Journal of the National Cancer Institute | 2011
Philipp le Coutre; Delphine Rea; Elisabetta Abruzzese; Hervé Dombret; Malgorzata Monika Trawinska; Susanne Herndlhofer; Bernd Dörken; Peter Valent
(36.4%) had a history of nicotine abuse, seven (63.6%) had arterial hypertension, three (27.3%) had diabetes mellitus, five (45.5%) had dyslipidemia, three (27.3%) were obese, six (54.5%) were male, and seven (63.6%) were older than 60 years (all cardiovascular risk factors). All 11 PAD patients had at least a cytogenetic remission while on nilotinib.

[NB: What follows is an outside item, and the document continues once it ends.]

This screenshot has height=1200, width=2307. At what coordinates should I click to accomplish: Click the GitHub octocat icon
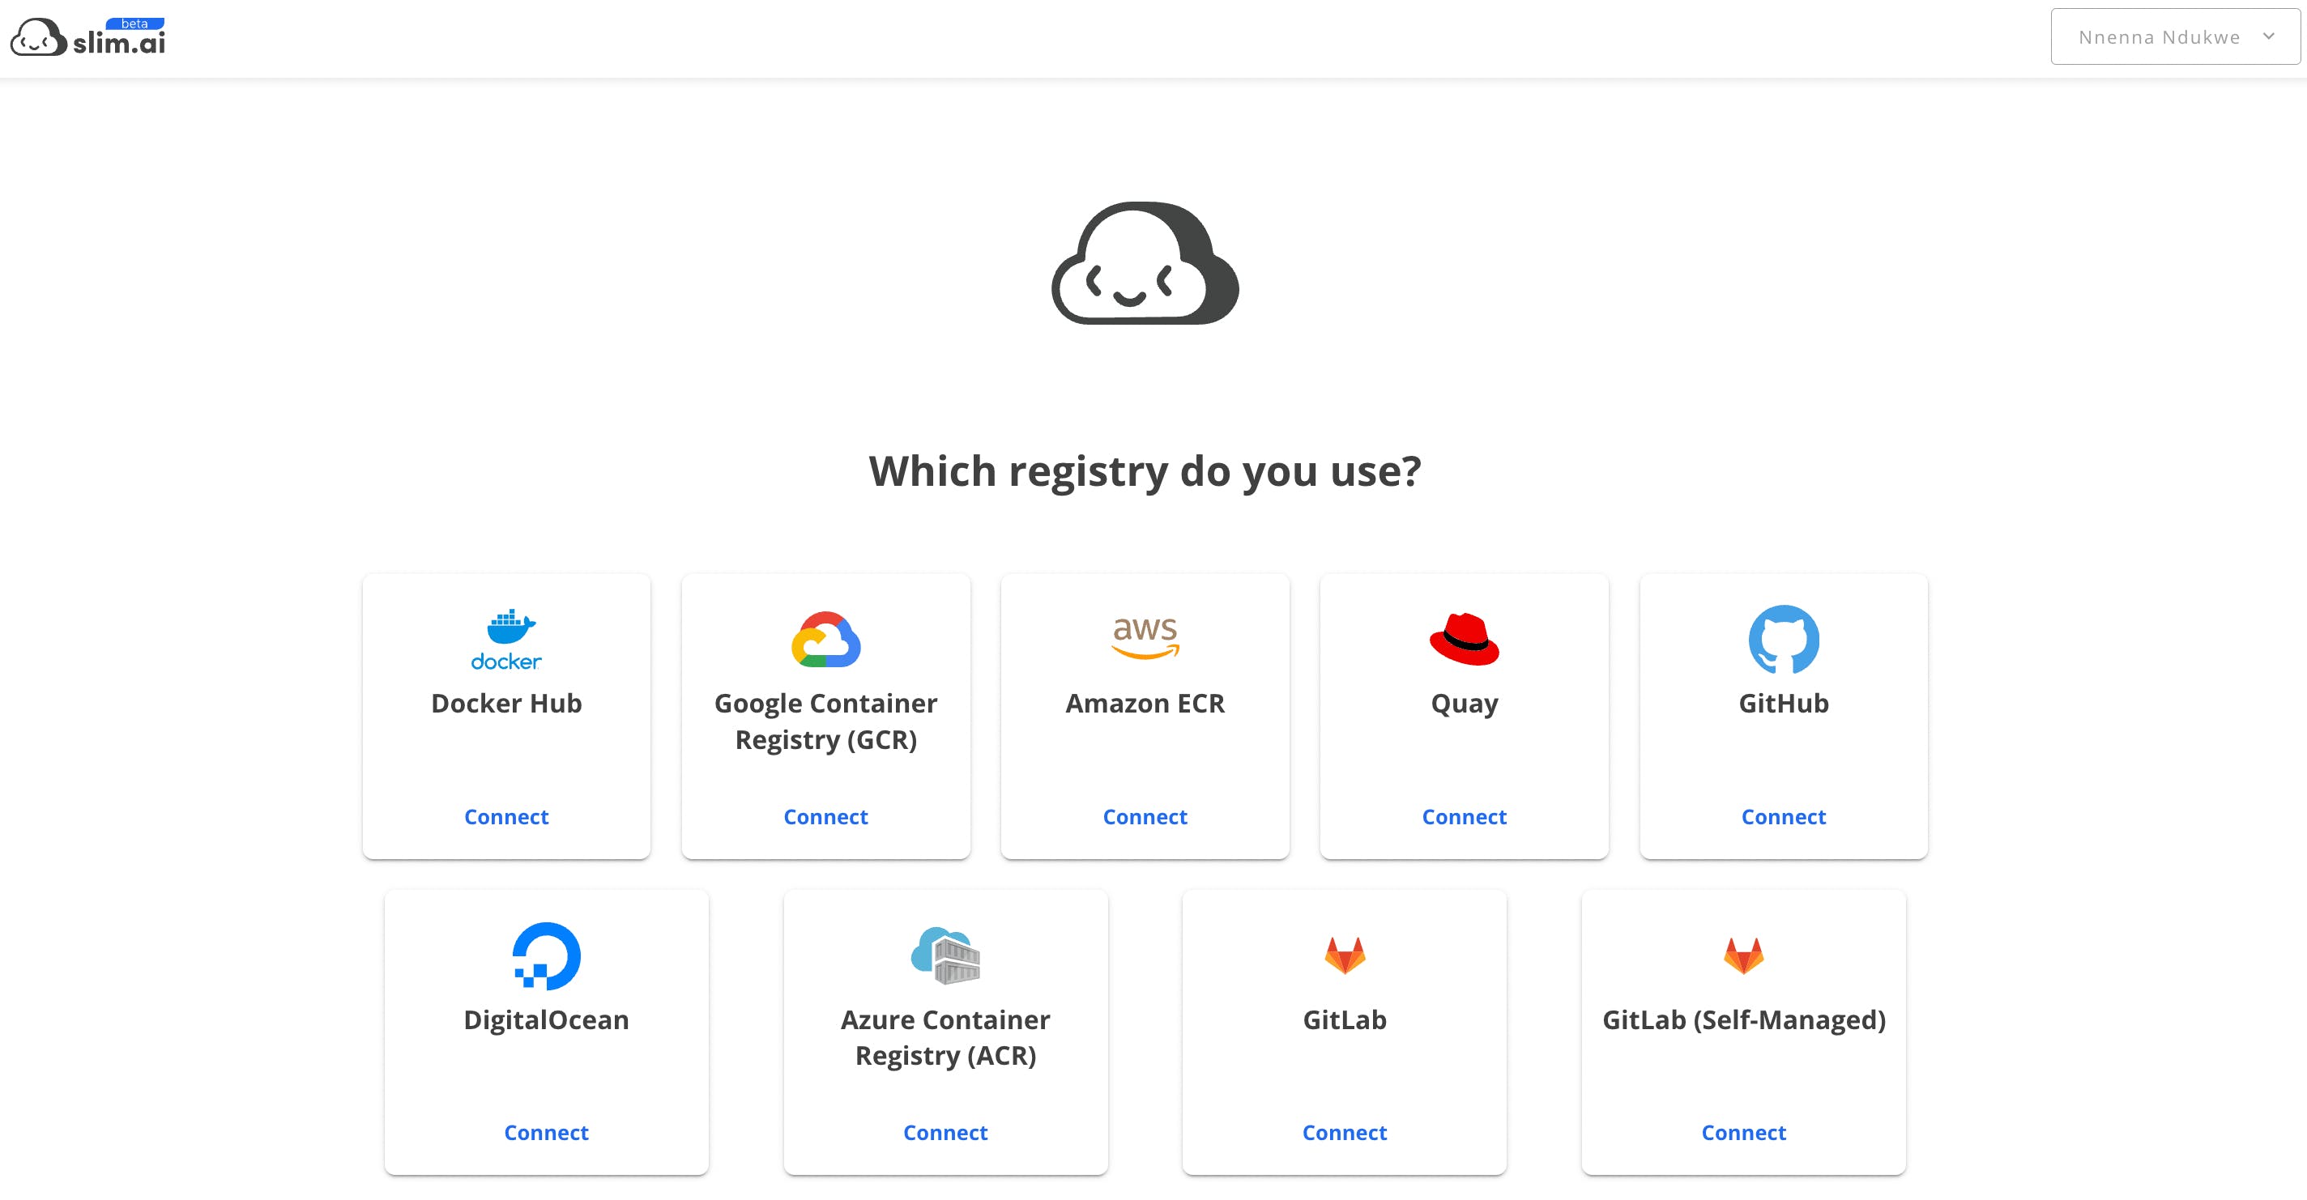[x=1783, y=639]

One patient with hyper eosinophilic syndrome and one patient with CML received nilotinib as first-line treatment. Previous treatments for the remaining patients were hydroxyurea (nine patients), interferon alpha (seven patients), imatinib (nine patients), dasatinib (one patient), or another agent (four patients). In these 11 patients, the mean time from CML diagnosis to initiation of nilotinib was 347 weeks (range = 8–651 weeks) and the mean time from initiation of nilotinib to the first PAD event was 105.1 weeks (range = 16–212 weeks) (Table 1). In all cases, the lower limbs were affected; in nine patients, the femoral superficial artery was involved. These patients were treated with angioplasty (eight patients), stent implantation (eight patients), and/or amputation (four patients).